Usta Yiğido
Üyelik Tarihi: 16.11.2007
Yaş: 26
Mesajlar: 1.290
Thanks: 49
353 Mesajına 541 Kez Teşekkür Edildi.
Tecrübe Puanı: 698 
|
Âşık Veysel'in 36. ölüm yıl dönümü
Âşık Veysel'in 36. ölüm yıl dönümü
Ünlü ozanı ölümsüz eserleri ile anıyoruz.
21 Mart 1973 yılında yitirdiğimiz saz üstadı, âşık geleneğinin son büyük temsilcilerindendi. 1970'li yıllarda Hümeyra, Fikret Kızılok, Esin Afşar gibi bazı müzisyenler Âşık Veysel'in deyişlerini düzenleyerek yaygınlaşmasını sağlamıştır.
Âşık Veysel Şatıroğlu'nun Ümit Yaşar Oğuzcan tarafından hazırlanmış hayat öyküsü:
Âşık Veysel, hayatını anlattıgı bir şiirinde "Üçyüzonda gelmiş idim Cihana" diyor. Yıl 1894 oluyor hesapça. Sivas'a baglı Sarkışla ilçesinin Sivrialan Köyünde dünyaya gelmiş. Anası Gülizar, bir yaz günü köy dolaylarındaki Ayıpınar merasına koyun sağmaya gittiğinde oracıkta bir yol üstünde doğurmuş Veysel'i. Göbeğini de kendi eliyle kesmiş. Yaman kadınmış Gülizar ana. Bebesini bir çaputa sarıp yürüye yürüye köye dönmüş. Babası Ahmet; bebenin adını Veysel koymuş.
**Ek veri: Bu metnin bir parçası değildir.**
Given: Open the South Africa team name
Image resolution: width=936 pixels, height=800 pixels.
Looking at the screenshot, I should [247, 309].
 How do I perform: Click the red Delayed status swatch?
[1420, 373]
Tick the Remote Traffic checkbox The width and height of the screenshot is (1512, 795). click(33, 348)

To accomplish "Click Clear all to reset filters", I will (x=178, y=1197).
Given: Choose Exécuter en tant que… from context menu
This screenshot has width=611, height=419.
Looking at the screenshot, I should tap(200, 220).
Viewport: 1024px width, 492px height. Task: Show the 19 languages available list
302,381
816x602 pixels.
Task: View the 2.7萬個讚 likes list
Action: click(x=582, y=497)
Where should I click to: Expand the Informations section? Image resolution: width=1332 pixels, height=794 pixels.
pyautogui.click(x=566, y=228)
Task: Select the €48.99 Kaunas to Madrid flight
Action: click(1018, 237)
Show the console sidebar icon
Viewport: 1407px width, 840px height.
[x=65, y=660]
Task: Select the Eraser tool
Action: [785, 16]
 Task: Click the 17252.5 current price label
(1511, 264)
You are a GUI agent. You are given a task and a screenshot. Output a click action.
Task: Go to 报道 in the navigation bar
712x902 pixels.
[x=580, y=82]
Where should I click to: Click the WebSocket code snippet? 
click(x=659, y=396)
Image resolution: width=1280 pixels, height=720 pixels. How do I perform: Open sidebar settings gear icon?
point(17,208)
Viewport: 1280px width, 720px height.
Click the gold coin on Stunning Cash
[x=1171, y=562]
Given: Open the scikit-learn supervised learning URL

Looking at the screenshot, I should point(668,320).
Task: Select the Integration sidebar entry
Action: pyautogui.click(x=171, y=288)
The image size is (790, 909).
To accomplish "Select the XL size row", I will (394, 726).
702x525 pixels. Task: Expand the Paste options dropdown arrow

Yıllar geçmiş aradan büyümüş konuşmuş yürümüş Veysel çocuk. Böylece yedi yaşına varmış... O yıl bir çiçek hastalığı salgını olmus Sivas'ta. Küçük Veysel de yakalanmış. Sol gözüne çiçeğin beyi çıkmıs kendi deyimiyle... Gözü akıp gitmiş. Sağ gözüne de perde inmiş önceleri. Yanlız ışığı seçebiliyormuş bu gözüyle. Babasına "Çocuğu Akdagmadeni'ne götür, orada bu gözünü açacak bir doktor var" demişler. Sevinmiş Ahmet emmi. Gel gör ki talihsizlik yine yakasını bırakmamış Veysel'in. Bir gün inek sağarken babası yanına gelmiş. Veysel ansızın dönüverince yakında bulunan bir değneğin ucu öteki gözüne girivermiş. O göz de, akıp gitmiş böylece. Veysel'in Ali adında bir ağabeyi ve Elif adında bir kızkardeşi varmış. Hepsi çok üzülmüş Veysel'in kötü kaderine.
Babası meraklı adammış. Halk ozanlarından şiirler okuyup ezberleterek avutmaya çalışmış oğlunu. Sivas'ın köyleri saz şairleriyle dolu. Onlar da ara sıra gelip Ahmet emminin evine uğrarlarmış. Veysel ilgiyle dinlermiş çalıp söylediklerini. Babası, oğlunun ilgisini görünce, bir saz alıp, vermiş ona. ilk saz derslerini, babasının arkadaşı olan Çamşıhlı Ali Ağa'dan almış Ve gitgide, kendini iyice saza vermiş Veysel. Ünlü halk ozanlarının şiirlerini çalıp söylemiş bir zaman.
Yirmibeş yaşındayken (1919) anası, babası Veysel'i Esma adında bir kızla evermişler ve kısa süre sonra ikisi de göçüp gitmiş bu dünyadan (1921).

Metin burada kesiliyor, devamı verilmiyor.